==== Task data
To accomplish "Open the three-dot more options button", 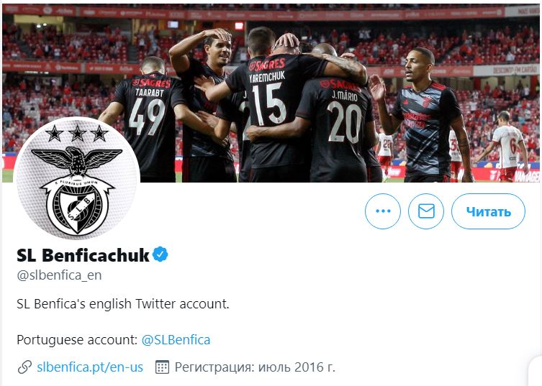I will (x=383, y=211).
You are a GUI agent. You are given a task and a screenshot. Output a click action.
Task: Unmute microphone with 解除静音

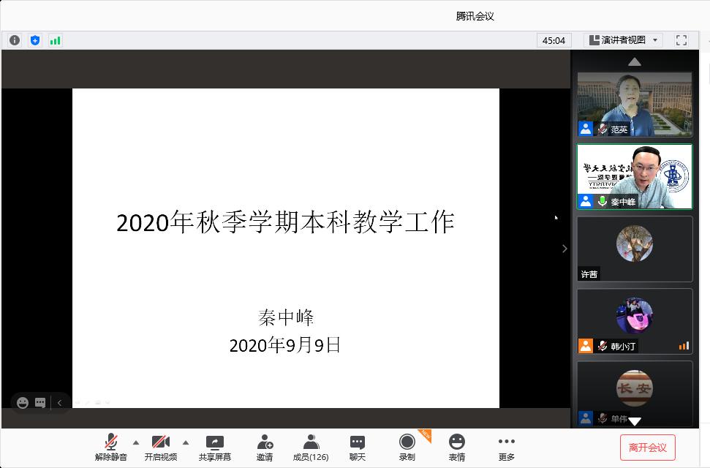point(111,448)
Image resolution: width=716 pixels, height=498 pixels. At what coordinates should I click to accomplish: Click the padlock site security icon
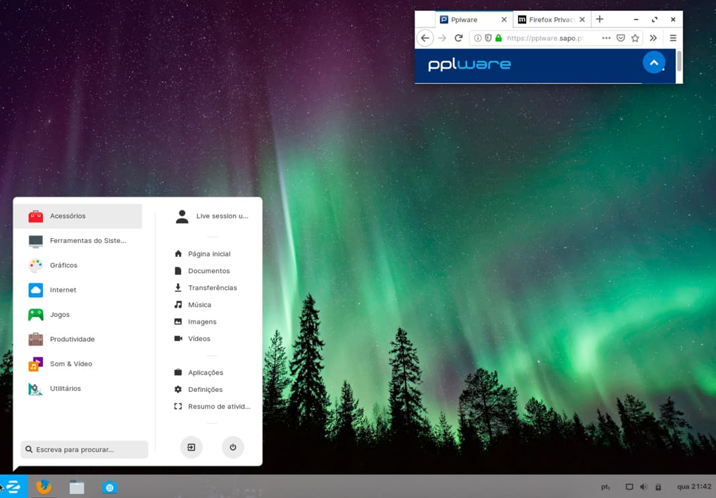(x=498, y=38)
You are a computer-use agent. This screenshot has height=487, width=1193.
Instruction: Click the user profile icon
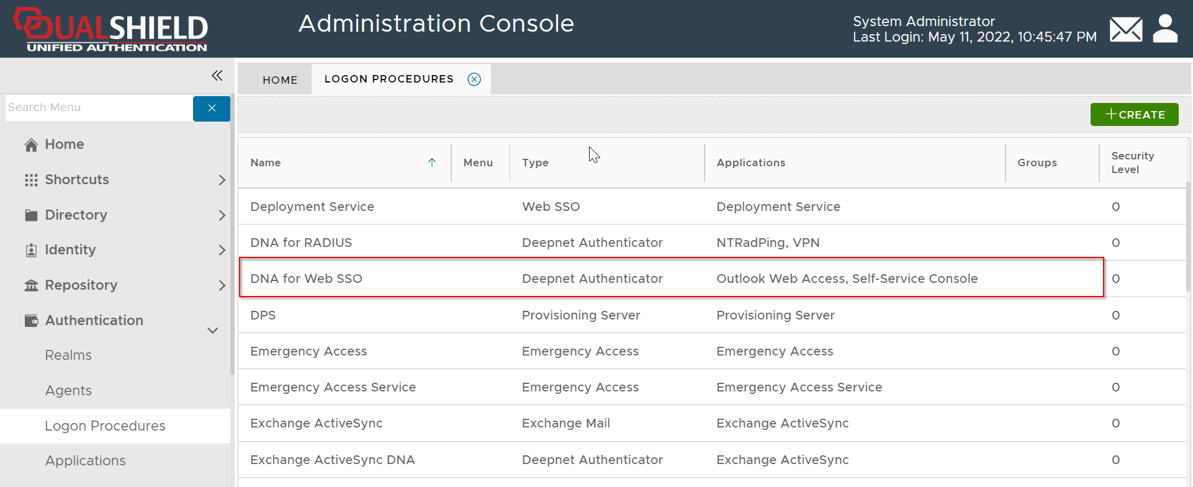click(1165, 29)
========
#### [Description of the task]
Copy the listing verbatim from the line containing "You are a GUI" through the end, omitting the pictures.

#### [Exercise output]
You are a GUI agent. You are given a task and a screenshot. Output a click action.
Task: Unmute microphone with 解除静音

point(111,448)
Image resolution: width=716 pixels, height=498 pixels. At what coordinates should I click to accomplish: Click the padlock site security icon
(x=498, y=38)
You are a computer-use agent. This screenshot has height=487, width=1193.
Instruction: Click the user profile icon
click(1165, 29)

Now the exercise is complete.